Christophe Souchaud. 53 ans. Navigateur au grand cœur. A tout plaqué, en 2008, pour changer de vie et s’accomplir dans la voile. Prépare sa deuxième Route du Rhum. Et fait régulièrement naviguer des personnes handicapées, sous la bannière de Cap Handi. Signe particulier : une soif inextinguible d’eau salée.

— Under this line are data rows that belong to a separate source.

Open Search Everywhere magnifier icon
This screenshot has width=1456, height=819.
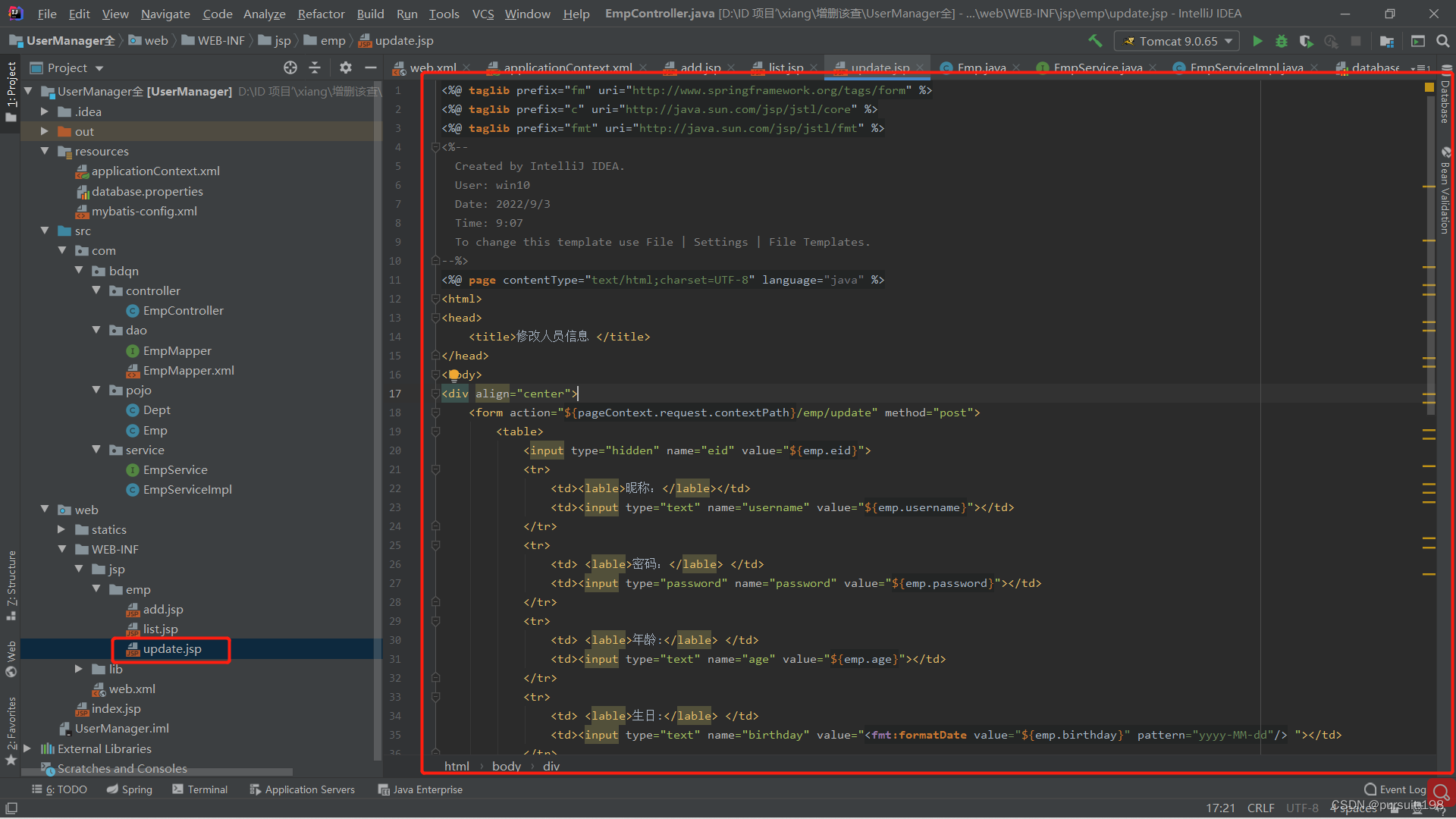click(1443, 41)
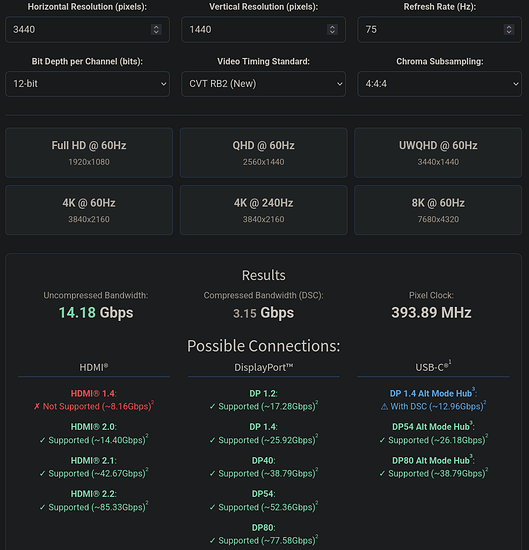Click the Horizontal Resolution spinner arrows
Viewport: 529px width, 550px height.
click(156, 29)
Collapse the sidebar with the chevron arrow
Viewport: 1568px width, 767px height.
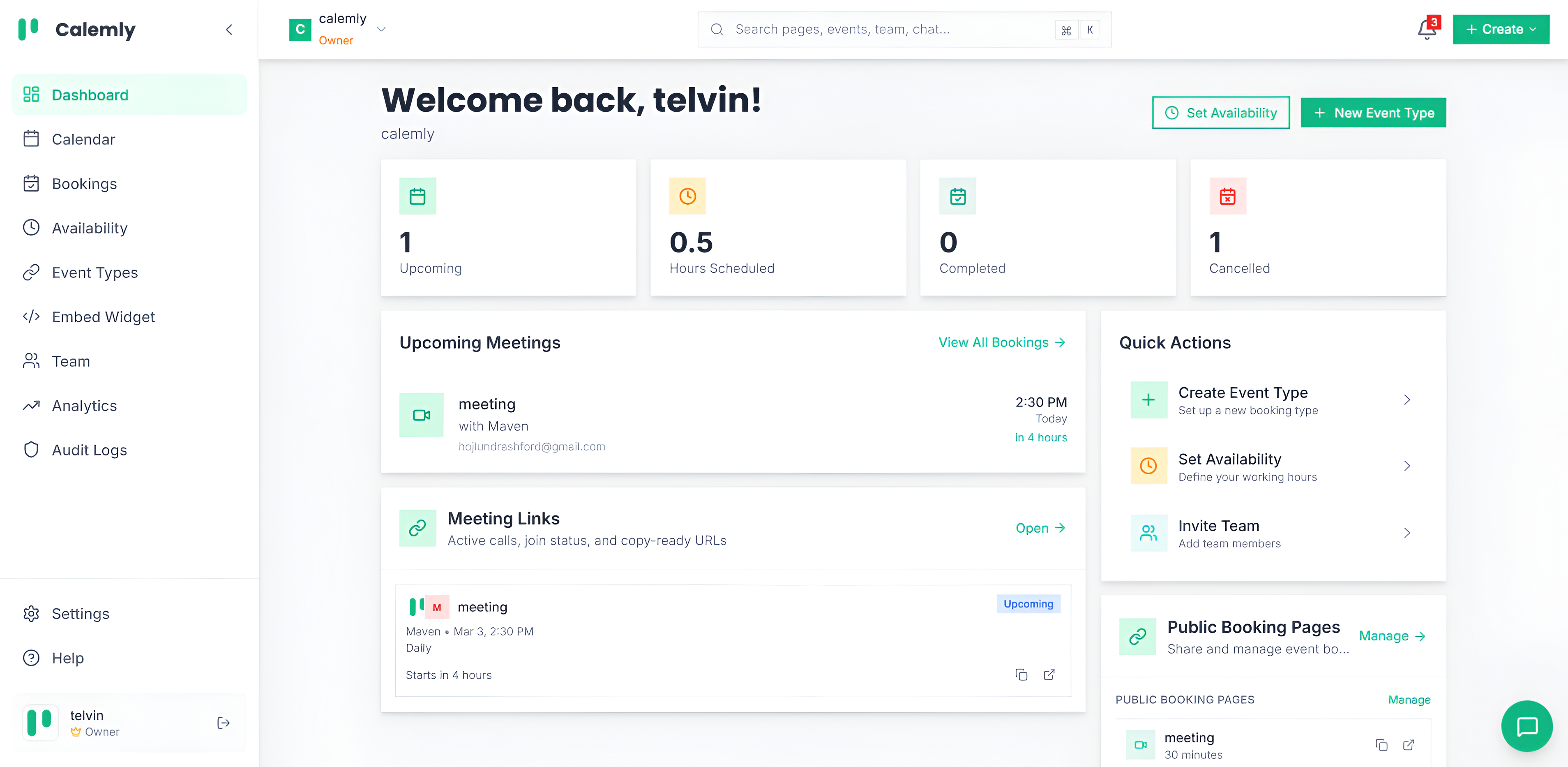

Dans la vie, accomplissement professionnel ne rime pas toujours avec aisance pécuniaire. Demandez donc à Christophe Souchaud où a failli le mener son train-train d’enfer. Après trente-cinq piges à « travailler comme un âne » dans les TP et le bâtiment, le chef d’entreprise a dit stop. Brutalement. C’était il y a près de dix ans. Et le patron de boîtes -jusqu’à quarante salariés- ne regrette rien de sa vie d’avant. « J’ai bossé H24, sans voir grandir mes enfants. J’avais tout ce que je voulais : une baraque, des bateaux. Et puis, à un moment donné, je n’en pouvais plus. Il fallait que j’arrête, c’était vital. Sinon… » On devine à son ultime soupire que sa corde sensible était au point de rupture.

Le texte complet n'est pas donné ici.